Add-on Services to Incorporate Now
No matter if you are a skin care professional, massage therapist, or hair removal practitioner, here are ideas for easy add-on services you can begin offering:
- Facial, hand, or foot treatments such as masks, scrubs, or massages
- Hair removal for smaller body parts such as upper lip, eyebrows, and chin
- Body treatments such as scrubs or mud wraps
- Sound treatments
When recommending an add-on service to a client, be sure to educate them on the benefits and only recommend those that make sense for whatever treatment the client is already receiving. Do not come across as simply trying to make more money, but rather, as being helpful for solving the needs and desires of the client.
Promoting Add-On Services
Just because add-ons are available does not mean clients will automatically start including them when booking their treatments. Here are some recommendations for successfully integrating new add-ons:
- Most services can be created into an add-on with an attached discounted price for upselling
- Offer additional services to clients or add extra time to the appointment during the scheduling process
- Politely ask clients about what has been going on with their skin or body and create a custom add-on service to address any problems or concerns
- Give clients the option to tweak their service or treatment with unique or more expensive tools, thereby increasing the sale
- Create seasonal add-on services that run for a limited time only
- If running a new treatment or service, offer a demo of it to clients and show them dedication to providing the most up-to-date services and trends
Do not forget that add-on services are also a great way to boost sales revenue by having clients try out new products. They also present an opportunity to promote the additional classes and education that you have attended to maintain your certification. Take a real close look at what is on the spa menu, check out what can still be added to increase the spa menu profile (your investment), and start investing in anything that will help further satisfy clients.

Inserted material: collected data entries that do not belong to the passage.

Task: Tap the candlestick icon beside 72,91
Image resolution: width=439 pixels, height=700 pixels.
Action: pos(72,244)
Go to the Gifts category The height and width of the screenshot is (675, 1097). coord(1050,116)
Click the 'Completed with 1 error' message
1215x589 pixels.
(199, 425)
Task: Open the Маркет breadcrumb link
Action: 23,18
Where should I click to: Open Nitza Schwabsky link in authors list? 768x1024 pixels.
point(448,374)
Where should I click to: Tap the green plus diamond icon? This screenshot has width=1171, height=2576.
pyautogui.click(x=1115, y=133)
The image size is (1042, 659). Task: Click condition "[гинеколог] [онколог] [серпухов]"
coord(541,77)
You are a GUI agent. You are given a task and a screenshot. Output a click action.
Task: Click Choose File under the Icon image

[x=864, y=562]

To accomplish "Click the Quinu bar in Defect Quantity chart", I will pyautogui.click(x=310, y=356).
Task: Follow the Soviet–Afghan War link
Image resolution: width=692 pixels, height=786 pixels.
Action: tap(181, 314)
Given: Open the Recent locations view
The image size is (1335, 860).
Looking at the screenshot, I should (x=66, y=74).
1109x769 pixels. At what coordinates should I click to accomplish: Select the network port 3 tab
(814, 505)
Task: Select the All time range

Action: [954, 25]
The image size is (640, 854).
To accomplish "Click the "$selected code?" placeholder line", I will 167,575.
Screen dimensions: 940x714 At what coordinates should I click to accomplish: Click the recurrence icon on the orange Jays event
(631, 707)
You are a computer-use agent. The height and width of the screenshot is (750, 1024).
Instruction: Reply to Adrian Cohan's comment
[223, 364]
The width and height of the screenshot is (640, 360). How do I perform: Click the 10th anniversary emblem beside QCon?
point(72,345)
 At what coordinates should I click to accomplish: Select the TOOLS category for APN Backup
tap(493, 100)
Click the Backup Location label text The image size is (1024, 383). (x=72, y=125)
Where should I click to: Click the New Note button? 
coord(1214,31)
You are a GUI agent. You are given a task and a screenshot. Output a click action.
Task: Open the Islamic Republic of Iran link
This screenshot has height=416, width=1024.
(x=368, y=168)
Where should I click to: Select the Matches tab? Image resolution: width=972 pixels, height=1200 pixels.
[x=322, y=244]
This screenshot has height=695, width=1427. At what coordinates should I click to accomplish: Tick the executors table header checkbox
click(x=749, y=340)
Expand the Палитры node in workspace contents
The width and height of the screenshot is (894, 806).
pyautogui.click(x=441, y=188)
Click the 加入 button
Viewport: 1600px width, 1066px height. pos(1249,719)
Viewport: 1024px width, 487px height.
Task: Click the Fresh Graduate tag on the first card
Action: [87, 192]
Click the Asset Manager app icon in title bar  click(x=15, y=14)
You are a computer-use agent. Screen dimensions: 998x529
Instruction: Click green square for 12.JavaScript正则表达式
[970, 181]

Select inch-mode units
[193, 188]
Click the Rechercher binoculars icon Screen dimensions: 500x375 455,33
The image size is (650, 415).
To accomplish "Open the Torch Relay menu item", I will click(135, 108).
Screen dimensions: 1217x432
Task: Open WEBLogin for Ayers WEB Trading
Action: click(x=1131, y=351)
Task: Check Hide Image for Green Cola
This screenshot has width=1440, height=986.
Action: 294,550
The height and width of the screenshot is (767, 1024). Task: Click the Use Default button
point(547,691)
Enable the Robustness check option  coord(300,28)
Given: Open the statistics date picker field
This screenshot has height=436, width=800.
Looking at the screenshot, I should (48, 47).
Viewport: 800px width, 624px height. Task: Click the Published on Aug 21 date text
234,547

The missing, and perhaps most important, link to combining all the information above is the skin care professional. You know what can be offered to clients and what type of experience they will have every time they visit. Package thoughts together in a clear and inviting manner to create a spa menu that is enticing and memorable. Remember that the spa menu is representative of the brand and taking shortcuts on the presentation could have more negative impacts on the business. Ask for help if needed, take time working out all the details, and present clients with a menu to be proud of.
Lina Kennedy is the president and CEO of Alexandria Professional, a worldwide leader in body sugaring epilation. Kennedy is the pioneer of professional body sugaring and master trainer of professionals and distributors in more than 32 countries. As a beauty industry innovator, Kennedy has developed a full line of all-natural skin care products and treatments that are safe and effective for all hair and skin types. Kennedy is dedicated to ensuring that each professional trained in body sugaring learns and understands the exceptional results they and their clients can achieve through the Kennedy Theory. She is a motivational speaker, the author of numerous articles in beauty trade magazines, and is a multi-patent holder.